1. Pour hot water into a large bowl and add uncooked lasagna noodles to bowl. This will soften the noodles but not make them mushy.
2. Preheat oven to 350 degrees F. Add oil and onion to a large pot and saute over medium heat until onions are translucent. Add ground beef and ground turkey, salt & pepper and Italian seasoning. Continue heating until meat is no longer pink. Drain and return meat to the pot.
3 Add zucchini, mushrooms and tomato sauce to meat mixture and bring to a boil. Reduce heat and simmer uncovered for 15 minutes and then remove from heat. Add salt & pepper to taste.
4. While meat is simmering, beat cream cheese in a mixing bowl until smooth. Add sour cream and cheddar cheese and continue mixing until well-blended.
5. Drain lasagna noodles. Spread about 1/2 cup of meat sauce into bottom of 2 11x7 baking pans. Place 3 noodles in each dish, trimming to fit if necessary. Spread 1 cup cream cheese mixture and 1 cup meat mixture over the noodles in each pan. Create a second layer by placing 3 more noodles in each dish, trimming to fit if necessary.

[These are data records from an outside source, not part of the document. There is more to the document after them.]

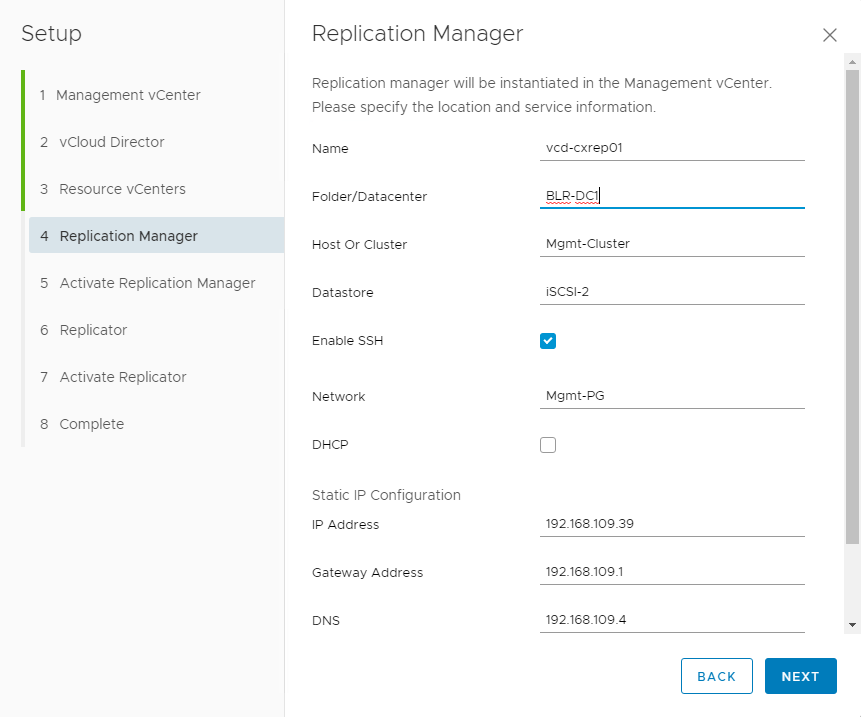Screen dimensions: 861x717
Task: Open step 7 Activate Replicator
Action: click(123, 377)
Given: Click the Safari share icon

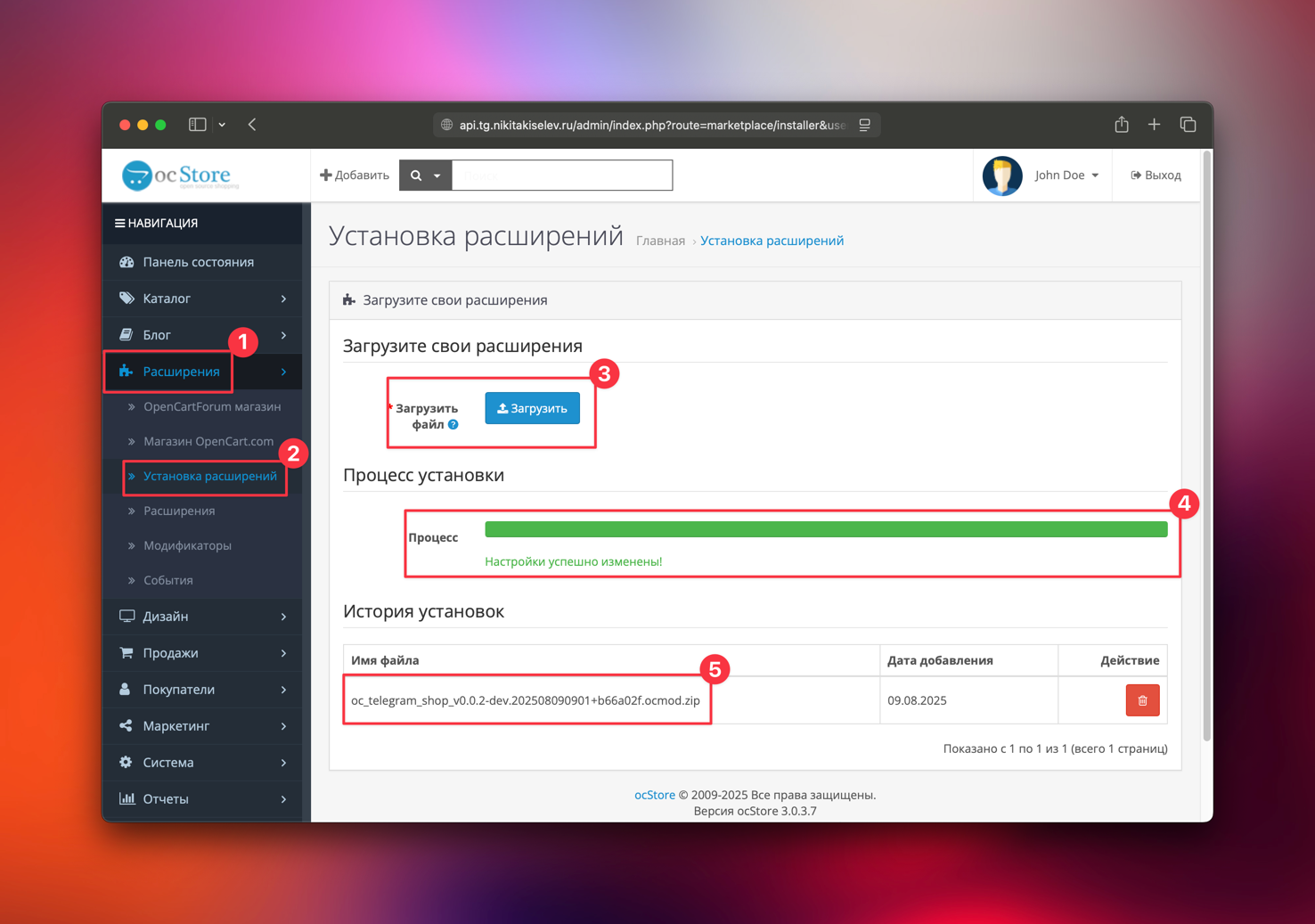Looking at the screenshot, I should [x=1122, y=125].
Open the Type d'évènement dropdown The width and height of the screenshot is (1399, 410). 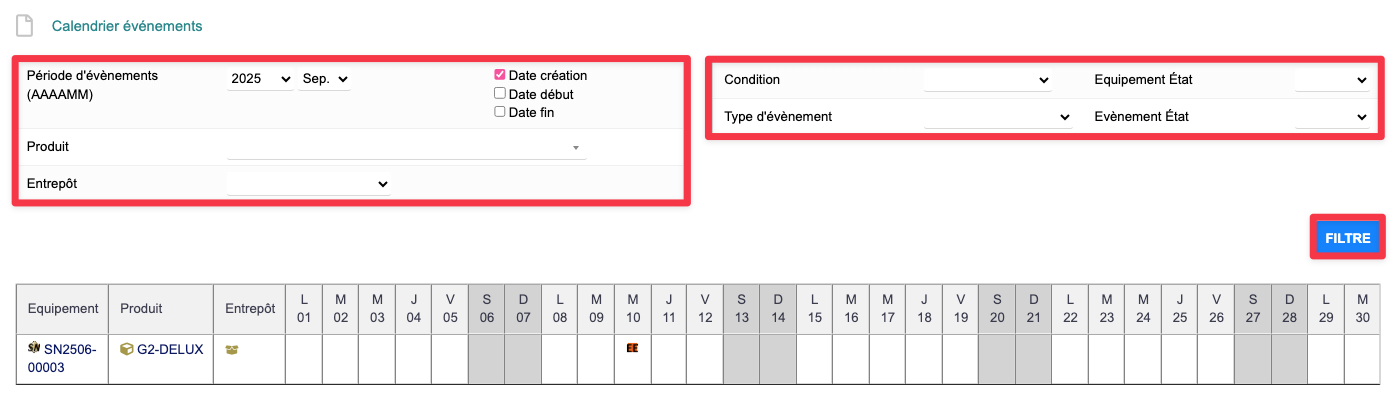tap(998, 117)
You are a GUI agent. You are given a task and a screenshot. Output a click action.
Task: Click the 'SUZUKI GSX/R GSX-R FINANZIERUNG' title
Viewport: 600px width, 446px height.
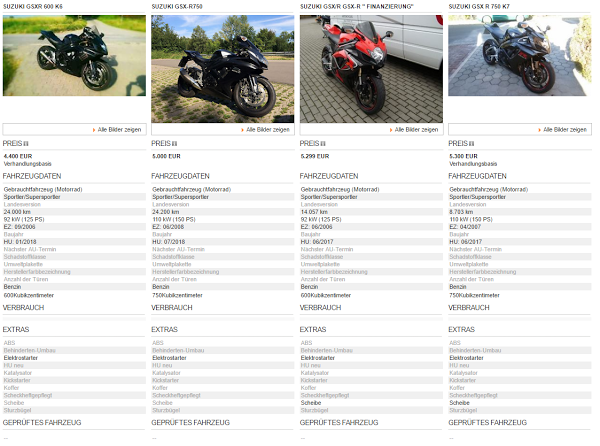[357, 7]
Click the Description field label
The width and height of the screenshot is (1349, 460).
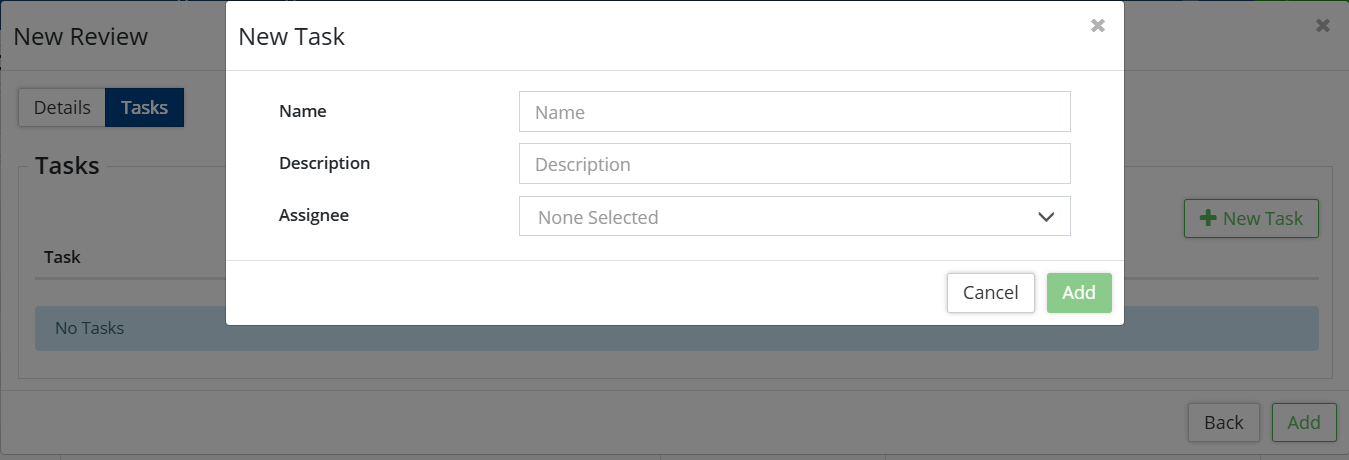(x=324, y=163)
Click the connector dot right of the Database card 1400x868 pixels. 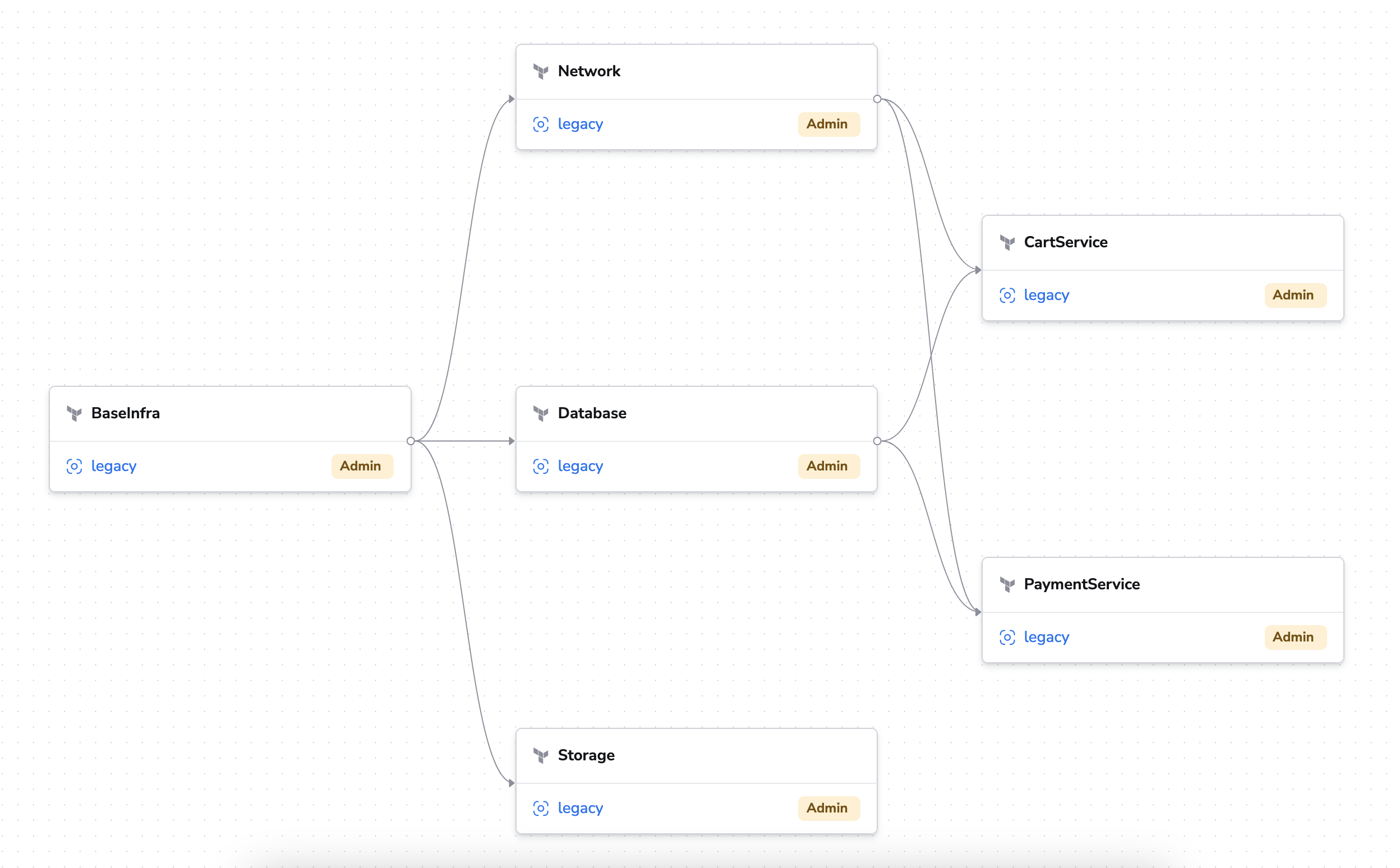click(877, 441)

Spread remaining cream cheese mixture and remaining meat mixture over the noodles in each pan. For the final layer, place 3 more noodles in each dish, trimming to fit if necessary. Spread mozzarella cheese over each casserole.
6. Cover and freeze one casserole for up to 1 month. Bake remaining dish, uncovered for 25-30 minutes or until bubbly and heated through. Allow to stand for 15 minutes before cutting and serving.